In fact, it was sporty enough for the automaker to launch it alongside the Civic Type R in South Africa, appropriate to the intention to elevate its status.
So when the Honda Jazz Sport arrived at our office, I was excited to see if it would still hold the attention of dear Gran, as well as mine.
Based on appearance alone, the Honda Jazz Sport sure fits the part of a sporty, younger, fresher model and I love the use of aggressive design and sport-specific styling that really exudes from its exterior. It’s also wider and holds a lower stance, while front and rear styling changes feature a sculpted front bumper, a new front splitter and gloss-black exterior mirror housings.

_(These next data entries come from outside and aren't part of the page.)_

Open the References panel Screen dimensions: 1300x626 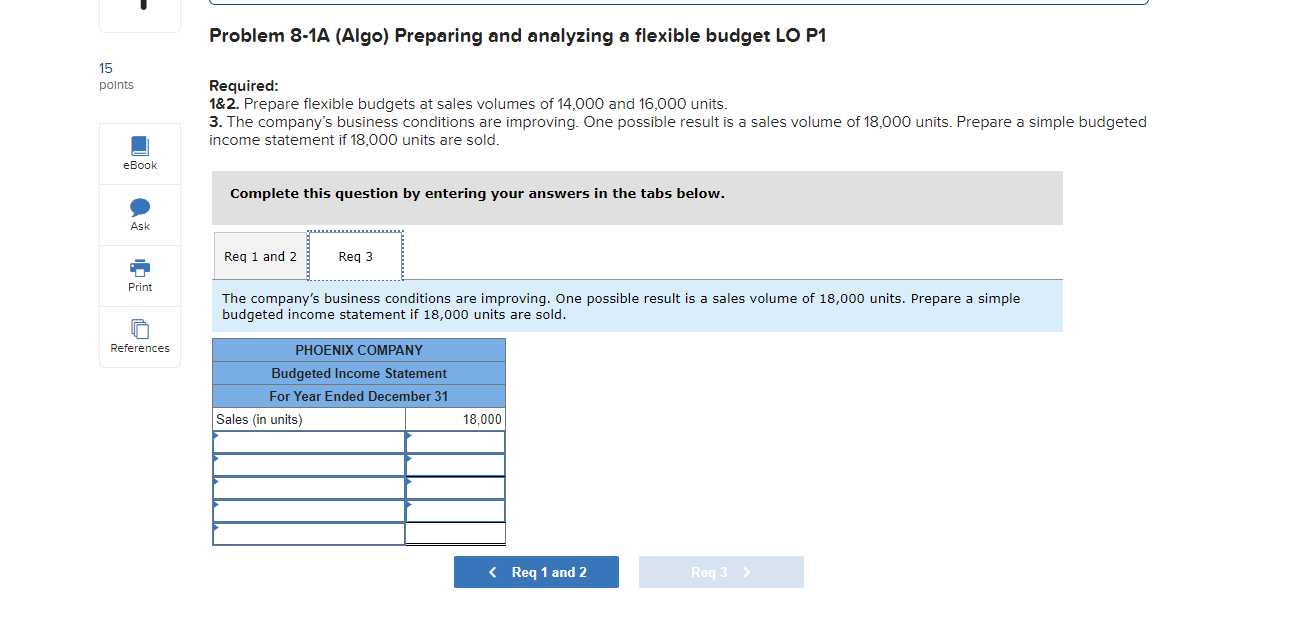[139, 336]
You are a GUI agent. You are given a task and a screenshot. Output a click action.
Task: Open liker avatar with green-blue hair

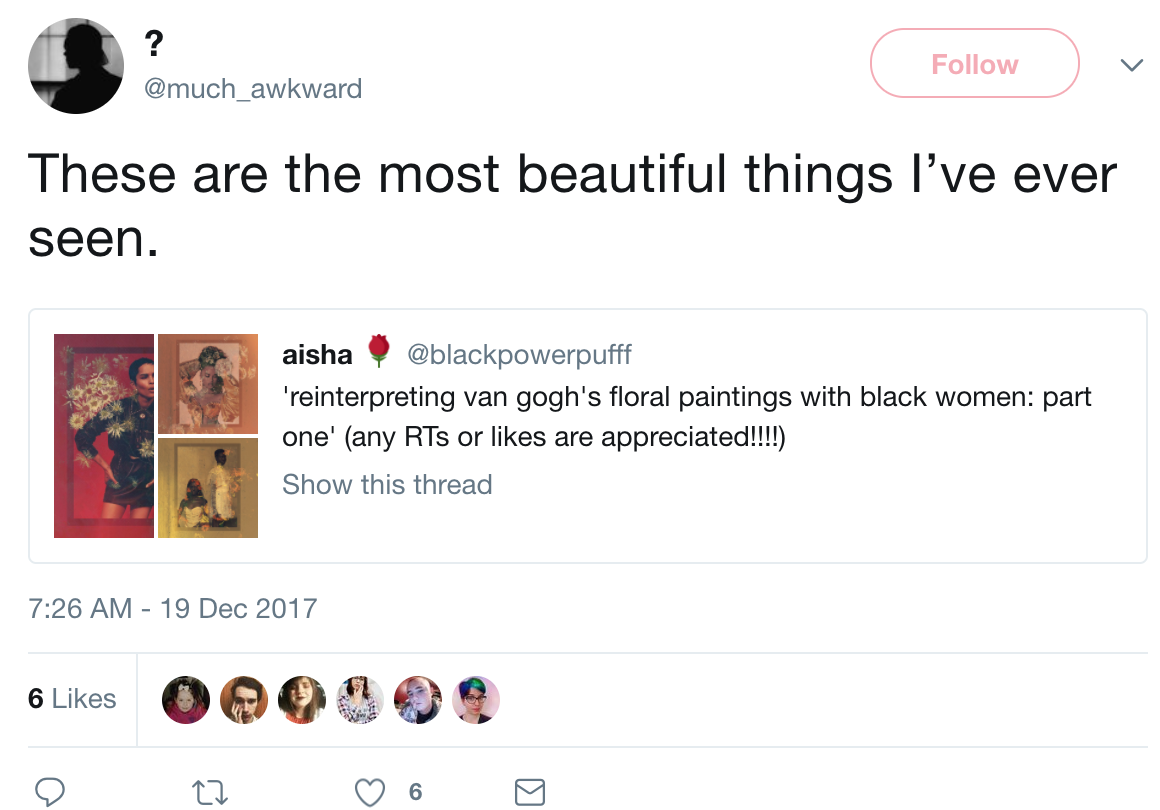pos(476,699)
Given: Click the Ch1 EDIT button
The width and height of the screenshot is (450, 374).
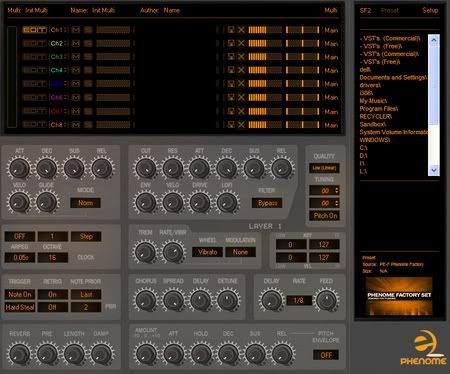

On the inside, a vibrant, full-house interior features a black-hued cockpit which has been revised to match its exterior. The Type-R-inspired red accent theme carries throughout the interior, with red-stitching on the seats, the console-mounted armrest and the leather-trimmed steering wheel.
Sport pedals are fitted as standard and in-line with its Type-R aspirations is the pushbutton start system and smart, keyless entry system.

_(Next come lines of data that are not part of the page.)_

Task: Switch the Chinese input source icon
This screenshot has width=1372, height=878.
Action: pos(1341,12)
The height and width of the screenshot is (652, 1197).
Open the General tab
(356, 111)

“Well this is a Jazzy-looking Jazz, isn’t it?” Gran remarked in approval. To which, I have to agree. But just how Jazzy was it to drive?
Fair criticism has been made over the new Jazz’s Continuously Variable Transmission (CVT) gearbox, suggesting that it lowered the vehicle’s intention to be sporty. But I found that even when driving around town, it didn’t do such a bad job at responding quickly on demand. Once on the open road, high revving is prevalent, along with extended noise, but it’s all easily managed once you’re used to its changing points.
The Jazz Sport’s dynamic intentions are suggested by a sub-10 seconds 0 – 100km/hour acceleration time, and if you’re worried about how that affects its fuel economy, a combined-cycle fuel consumption remains impressively efficient at the automaker’s acclaimed 5,6 litres/100 km. This, however, all changes when it’s driven in Sport mode for extended periods of time and your fuel gauge drops quicker than you’d like – but this is the case with most vehicles when driving in Sport mode.
Out on the highway, once you’ve pushed past the high revving and above 100 km an hour, the Jazz Sport shows its true colours. Type R-inspired driving dynamics suddenly appear, especially when you find yourself overtaking a large, slow-moving truck uphill. It’s a real show-off here, and if I was left with a jittering heart after its little sporty boost on the highway, you can image that it sure was Jazzy enough for Gran. Well I was told not to do it again, and to be fair, she’s still fairly fresh out of her double-fusion back operation. Bless her.
Here was an appropriate time to reassure her of the Jazz Sport’s safety features: ABS anti-lock brakes with electronic brake force distribution (EBD), as well as Emergency Stop Signal (ESS), Vehicle Stability Assist (VSA) and Hill Start Assist gave peace of mind. (There are more safety features, which you can view here.)
I’m really happy with what I experienced from the new Honda Jazz Sport, and rather glad that there’s now an option for those in need of a sportier, younger and fresher option. Gran claims she prefers her more modest, original Jazz, but that’s okay because when I win the Lotto, we can each have one we prefer. In the meantime, here are the pricing deatils for the new Honda Jazz Sport…
The Jazz Sport retails for R310 000 – the same price as the Jazz Dynamic CVT it replaces, but offering a much more comprehensive package, ensuring superior value.
The price tag includes a comprehensive five-year/200 000 km warranty and a four-year/60 000 km service plan, as well as a three-year AA Roadside Assistance package. Services are at 15 000 km intervals.